Эту фамилию мы, журналисты, пишущие о советской космонавтике, впервые услышали в начале шестидесятых, когда наша страна вплотную занялась подготовкой будущих пилотируемых полетов к Луне. Именно конструкторскому бюро, которым руководил Владимир Николаевич Челомбитов, партия и правительство поручили создать мощные космические ракеты-носители УР-500 “Протон” и лунный космический корабль “Север” для пилотируемых полетов вокруг Луны. Но тогда писать о Челомбитове было запрещено – он, как и многие тысячи его коллег, был полностью засекречен”.
Инга перестает читать вслух набросок очередной моей статьи и интересуется:
– Март, ты думаешь, Аджубеев пропустит такой текст? Со Сталиным и Берией? С упоминанием о засекреченности наших конструкторов?
– Не знаю, Солнышко, – честно признаюсь я. – Кто знает, что на уме у главного редактора газеты? Но попытка не пытка.
Я лежу на диване, и подперев щеку рукой, получаю наслаждение от весенней мелодии ингиного голоса.
Мое Солнышко задумчиво приподнимает бровки и снова обращается к тексту моего опуса:
“– Но времена меняются. Мы с Владимиром Николаевичем Челомбитовым стоим в сборочном цехе его предприятия, у стапеля, на котором к предполетным испытаниям готовится очередной корабль серии “Север”. Челомбитов как обычно подтянут, импозантен. До блеска начищенные туфли, безукоризненно отглаженный темно-синий костюм и подобранный под цвет костюма галстук. Седые волосы аккуратно зачесаны назад. Взгляд темно-карих глаз остр и внимателен.
– Снова будет полет к Луне? – я киваю в сторону космического корабля.
– Нет, – качает головой Челомбитов. – Теперь будем работать только на околоземной орбите. Программа лунных полетов для кораблей “Север” уже завершена. Эстафету у нас приняли “Знамя” и “Лунник”.
Инга продолжает читать, а я вспоминаю, как во время интервью, подробно порасспросив Челомбитова о космических полетах по программе “Север”, все же решился задать вопрос, который меня интересовал больше всего:
– Владимир Николаевич, скажите честно, вам чисто по человечески не обидно, что для высадки человека на Луну решено использовать корабль “Знамя”, а не ваш “Север”, который уже доказал свою надежность?

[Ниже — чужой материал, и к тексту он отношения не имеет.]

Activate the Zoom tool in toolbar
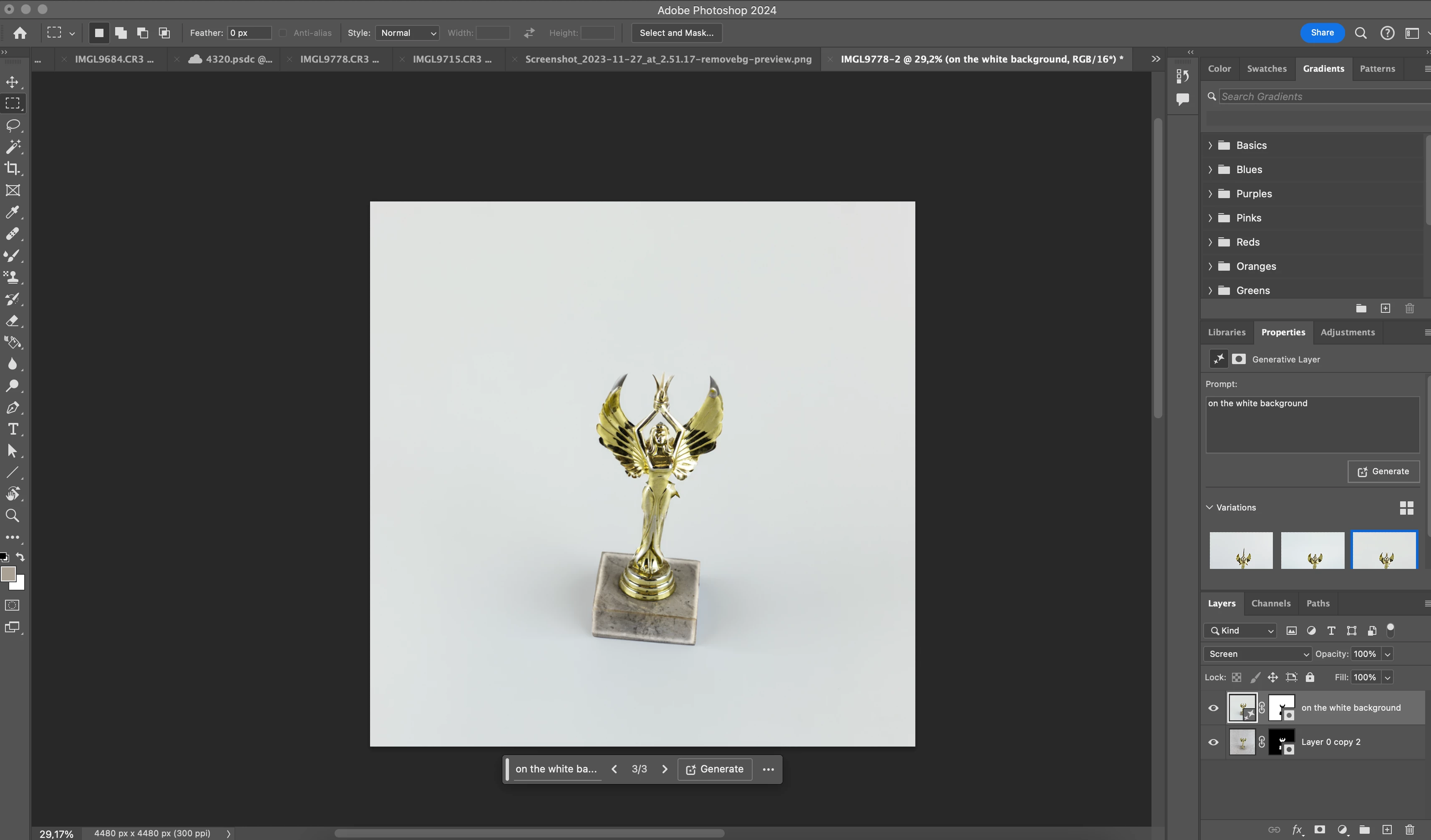Viewport: 1431px width, 840px height. pos(13,516)
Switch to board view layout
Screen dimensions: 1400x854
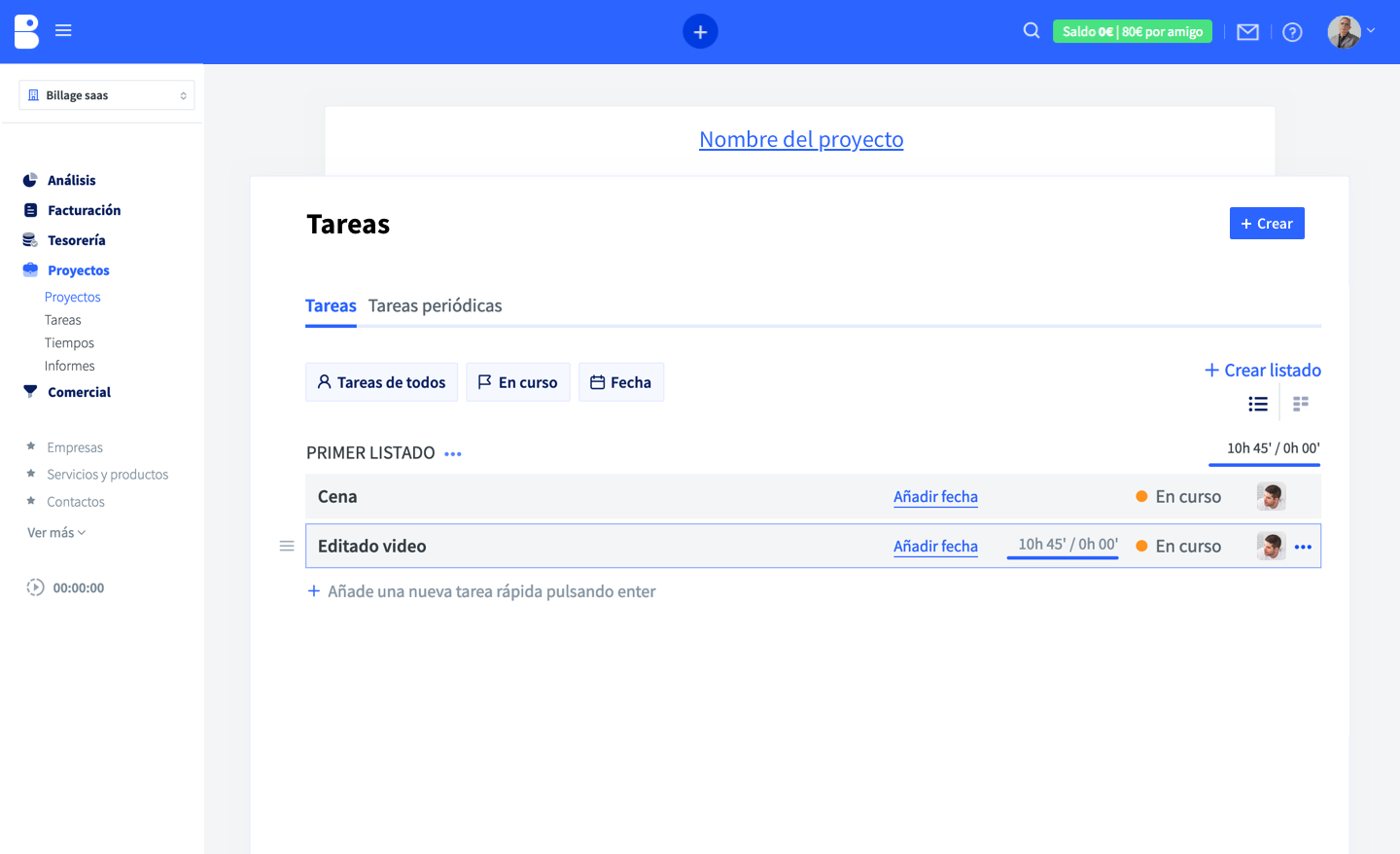point(1301,404)
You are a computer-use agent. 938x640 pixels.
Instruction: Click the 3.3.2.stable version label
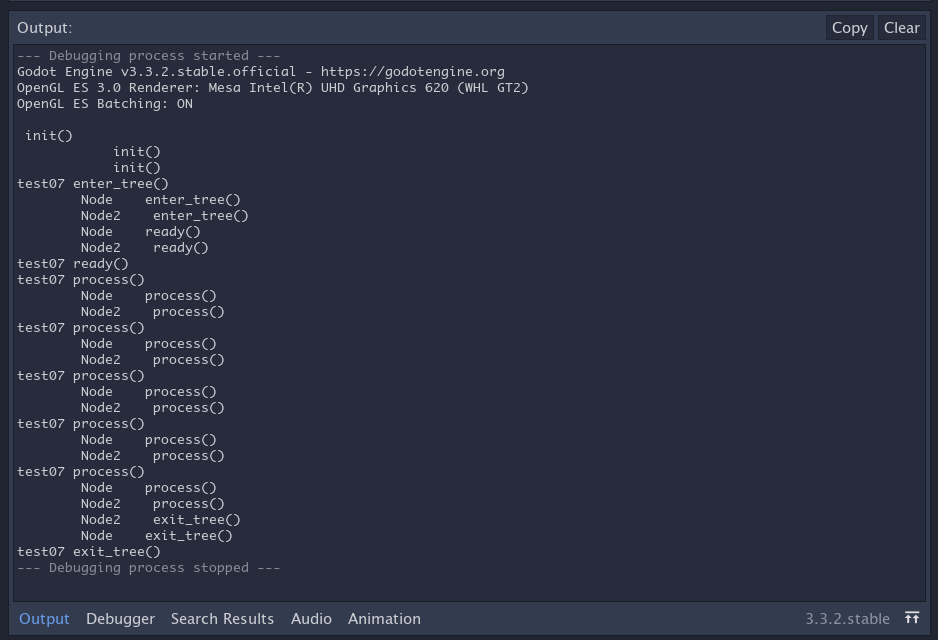[846, 618]
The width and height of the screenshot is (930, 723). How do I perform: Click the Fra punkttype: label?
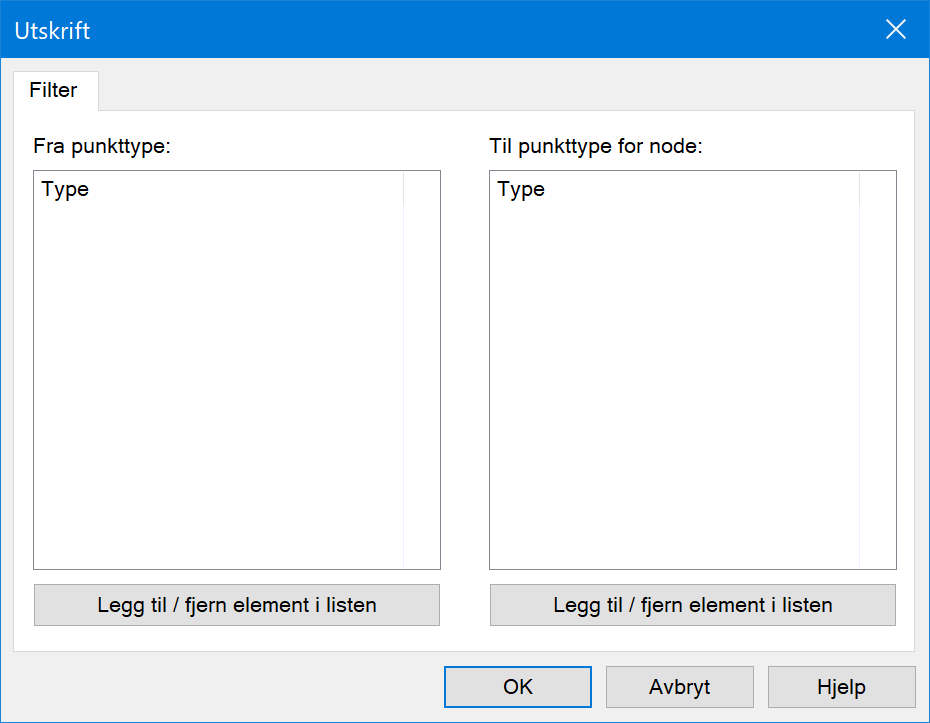point(101,146)
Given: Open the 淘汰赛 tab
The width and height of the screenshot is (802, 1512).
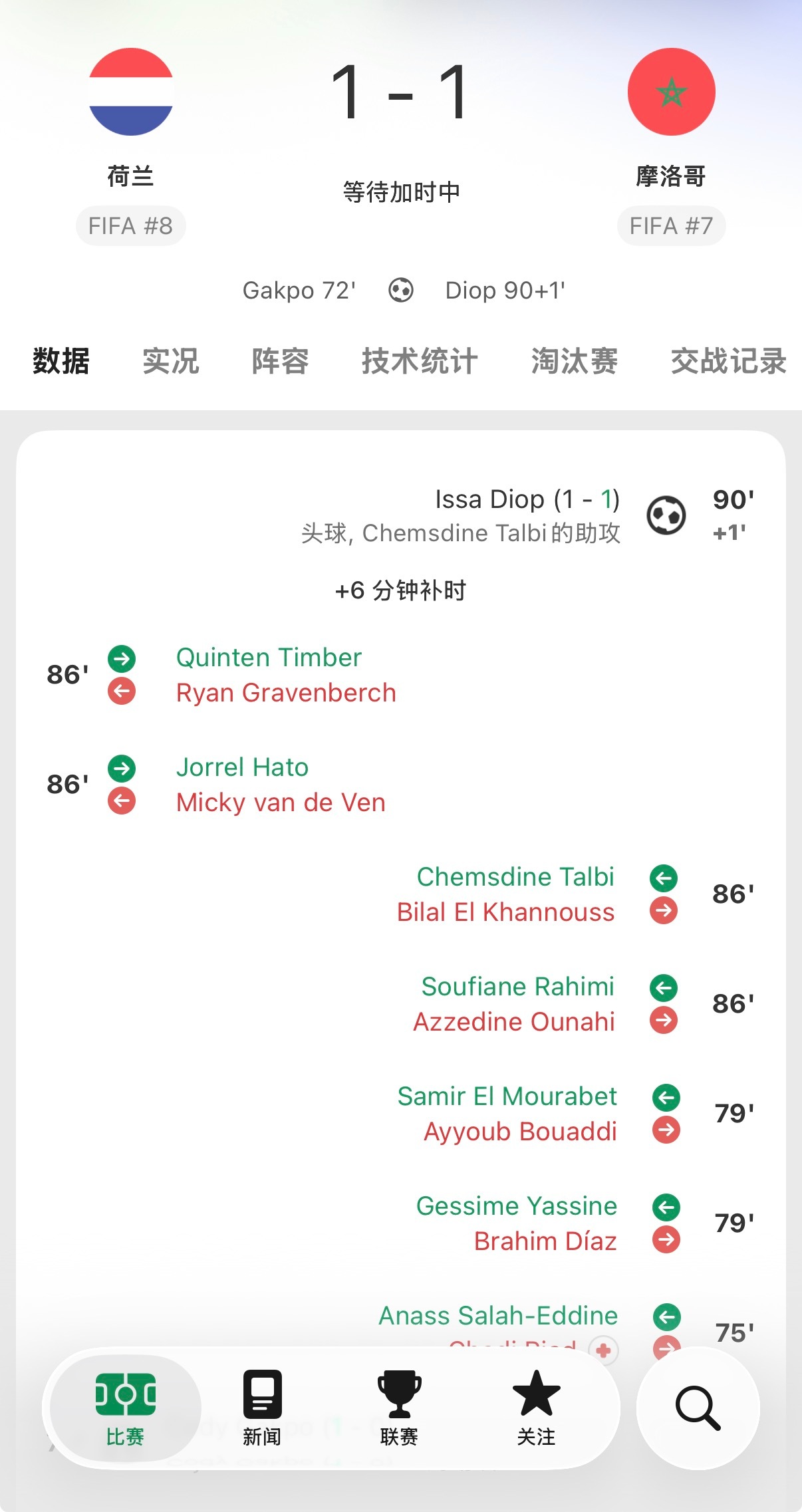Looking at the screenshot, I should 575,361.
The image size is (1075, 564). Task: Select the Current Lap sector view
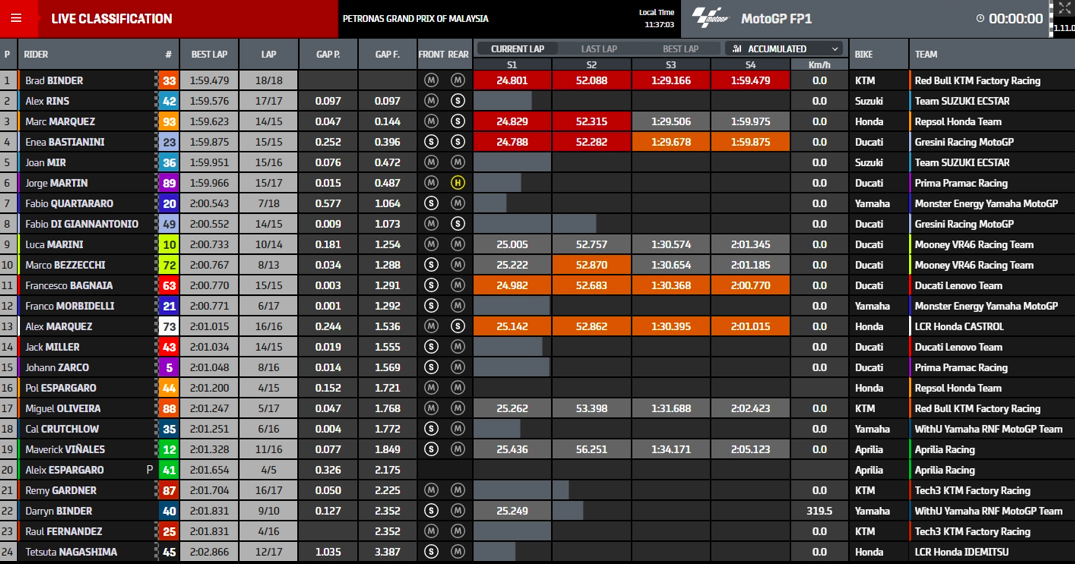(517, 49)
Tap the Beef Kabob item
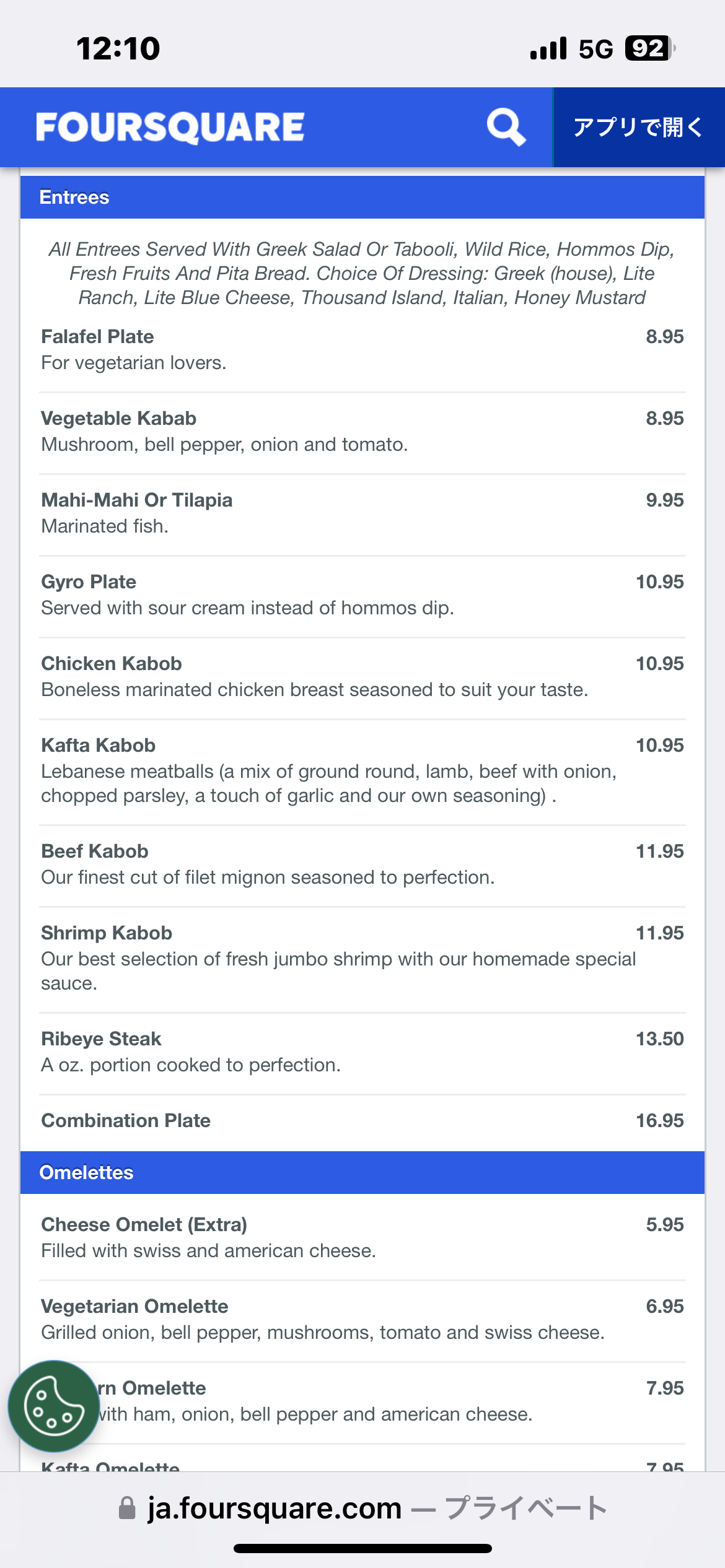Viewport: 725px width, 1568px height. coord(95,852)
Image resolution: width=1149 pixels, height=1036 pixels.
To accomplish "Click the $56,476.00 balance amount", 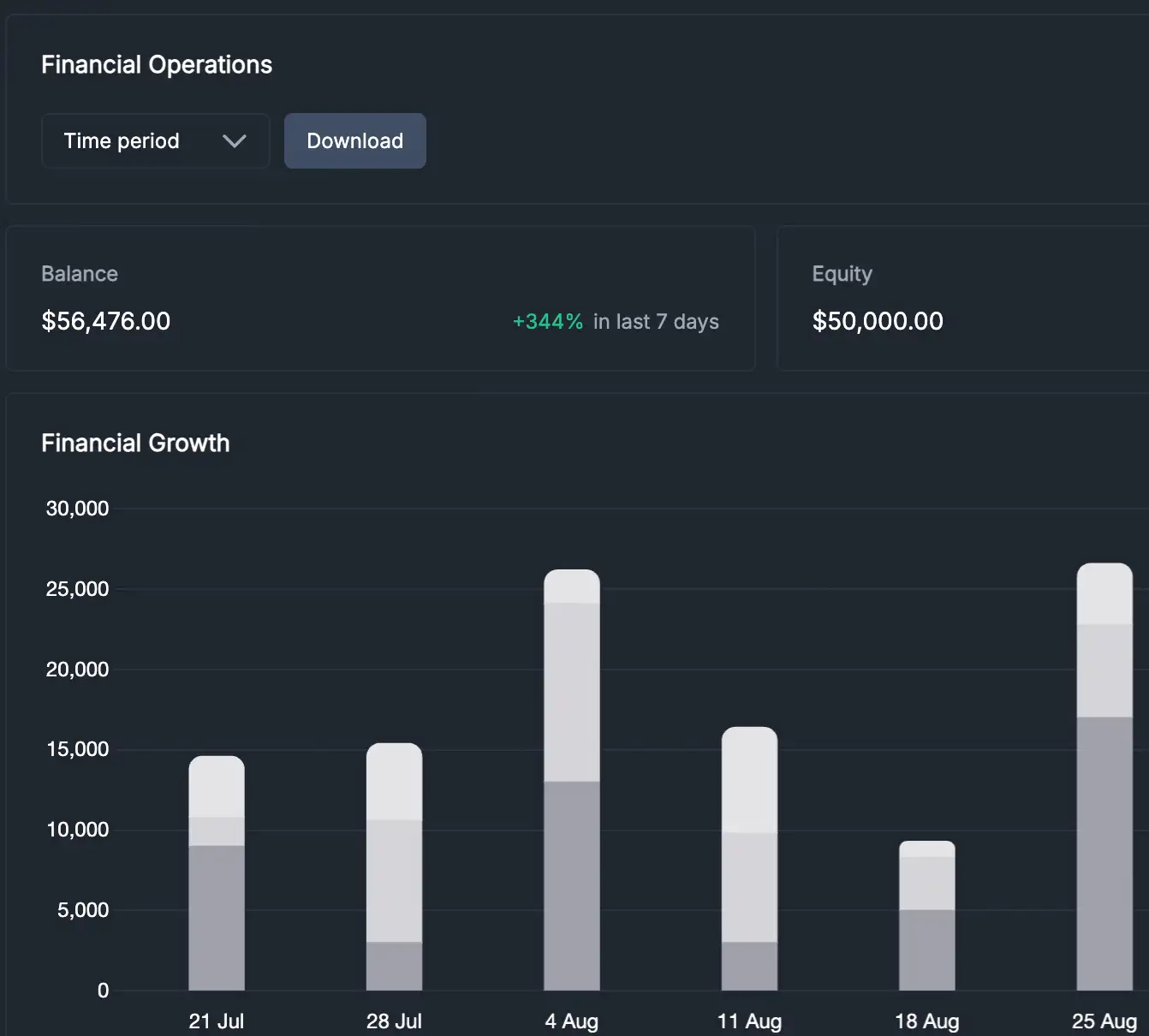I will [x=106, y=321].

– Ни капельки не обидно! Хотите – верьте, хотите – нет, – Челомбитов смеется. – То есть сейчас уже не обидно… А шесть лет назад, конечно, я был уверен, что наше КБ совершенно несправедливо обошли. Мне тогда казалось, что с высадкой человека на Луну наша фирма сможет справиться и лучше, и быстрее, чем наши конкуренты. Но партия и правительство решили иначе… Наверное, на то были свои резоны.
Он какое-то время молчит, нервно тиская пальцами поручень стапеля и невидящим взглядом взирая куда-то в металлические джунгли сборочного цеха. Я понимаю, что мой вопрос снова поднял бурю в его душе, холодным ветром прошелся по какой-то душевной ране, которую он тщетно пытался залечить все эти годы. Я уже начинаю, жалеть, что задал этот растреклятый вопрос, когда Челомбитов, уже совладав со своими чувствами, спокойным голосом решает продолжить свой рассказ:
– Понимаете, Мартын Андреевич, программы облета Луны и посадки на ее поверхность в нашей стране стартовали почти одновременно. В апреле 1962 года было принято соответствующее правительственное постановление. У нашего конструкторского бюро опыта создания пилотируемых кораблей и посадочных аппаратов для лунных экспедиций не было вообще. Программа посадки на Луну технически намного сложнее, чем программа облета Луны, поэтому корабли для высадки человека на лунную поверхность поручили разрабатывать именно Королевину и Михееву… Жаль, что нас обошли, но мир, как видите, от этого не рухнул. Все-таки советские космонавты впервые увидели лунные пейзажи из иллюминаторов нашего “Севера”!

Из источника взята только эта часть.